The 12th edition of the Marrakech International Film Festival kicked off Friday evening in the presence of scores of stars from the four corners of the world.
The festival was first held in 2001. The world was still under the shock of the 9/11 attacks and organizing a film festival in such an uncertain environment was a real challenge. But Morocco, known as a peaceful, moderate Muslim country which has always advocated tolerance and openness, brushed aside fears, and challenging terrorists and terrorism, stuck to its initial plans and did not cancel the event. Contrary to all pessimistic and skeptical expectations, the festival was a success and attracted crowds. Since that time, the festival has been firmly established as the place to be seen if you’re in the cinema industry and has become a can’t-miss event for producers, directors and actors as well as for international media.
The Marrakesh Festival or FIFM, supported by the King of Morocco, Mohammed VI, in person, by his younger brother, Prince Moulay Rachid, who is chairman of the FIFM Foundation that was set up in 2002, and by the major governmental and non-governmental film institutions, has become a must-attend cinema rendezvous, like Cannes, Berlin, or Venice.
Since its first edition in 2001, the festival which showcases domestic and international fiction and short movies has been attended by renowned directors, screenwriters, producers and actors, including among many others Martin Scorsese, Emir Kusturica, Shah Rukh Khan, Francis Ford Coppola, Claudia Cardinale, the late Youssef Chahine, Sir Sean Connery, Roman Polanski, Abbas Kiarostami.

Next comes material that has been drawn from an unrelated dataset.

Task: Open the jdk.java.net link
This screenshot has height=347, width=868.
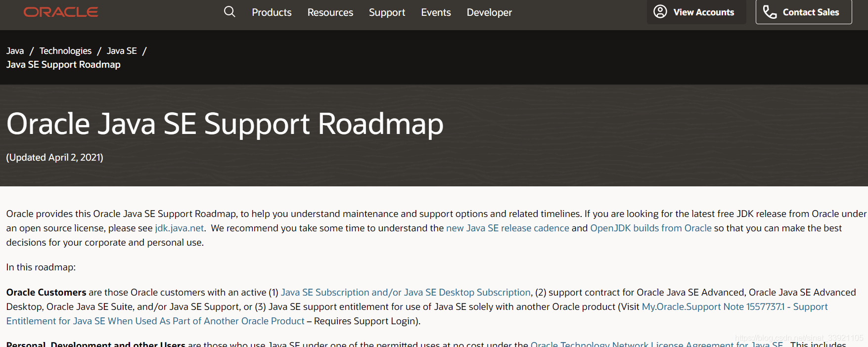Action: (180, 228)
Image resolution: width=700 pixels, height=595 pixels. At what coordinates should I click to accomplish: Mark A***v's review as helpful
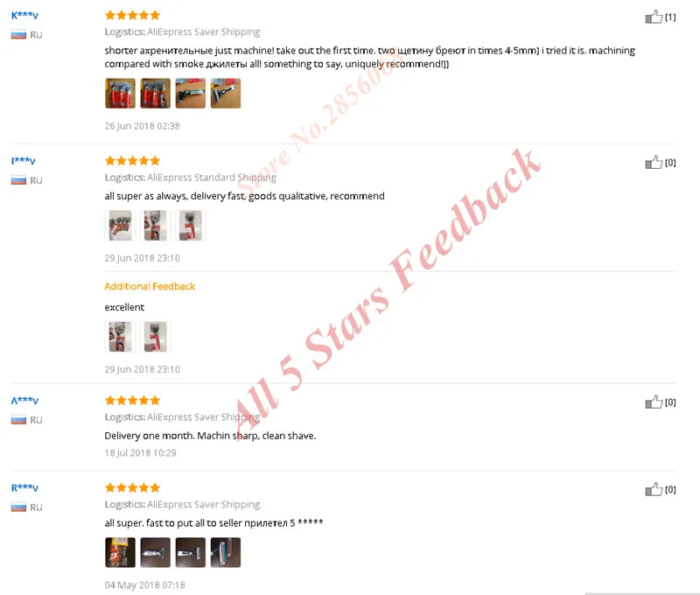point(654,403)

Each year, the festival entrusts the chairmanship of the jury to one of the greatest stars of world cinema. This year, the honor will go to British filmmaker John Boorman after Charlotte Rampling (2001), Jeanne Moreau (2002), Volker Schlondorff (2003), Alan Parker (2004), Jean -Jacques Annaud (2005), Roman Polanski (2006), Milos Forman (2007), Barry Levinson (2008), Abbas Kiarostami (2009) John Malkovich (2010) and Emir Kusturica (2011).

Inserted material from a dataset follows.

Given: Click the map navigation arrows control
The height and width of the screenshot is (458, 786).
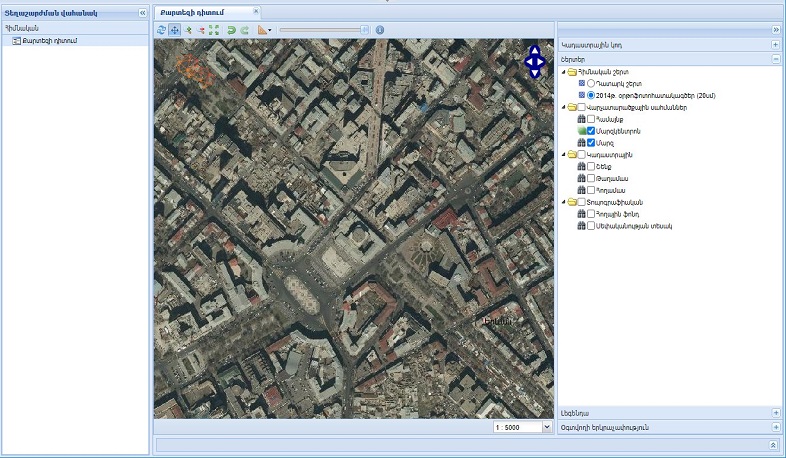Looking at the screenshot, I should pyautogui.click(x=534, y=61).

Besides John Boorman as chairman, the 2012 jury is made up of British actress Gemma Arterton, Canadian actress Marie-Josée Croze, Italian actor Pierfrancesco Favino, Moroccan director, screenwriter and actor, Jillali Ferhati, South Korean director, screenwriter and producer Jeon Soo-Il, U.S. director, screenwriter and producer, James Gray, Indian actress, Sharmila Tagore, and French actor, Lambert Wilson.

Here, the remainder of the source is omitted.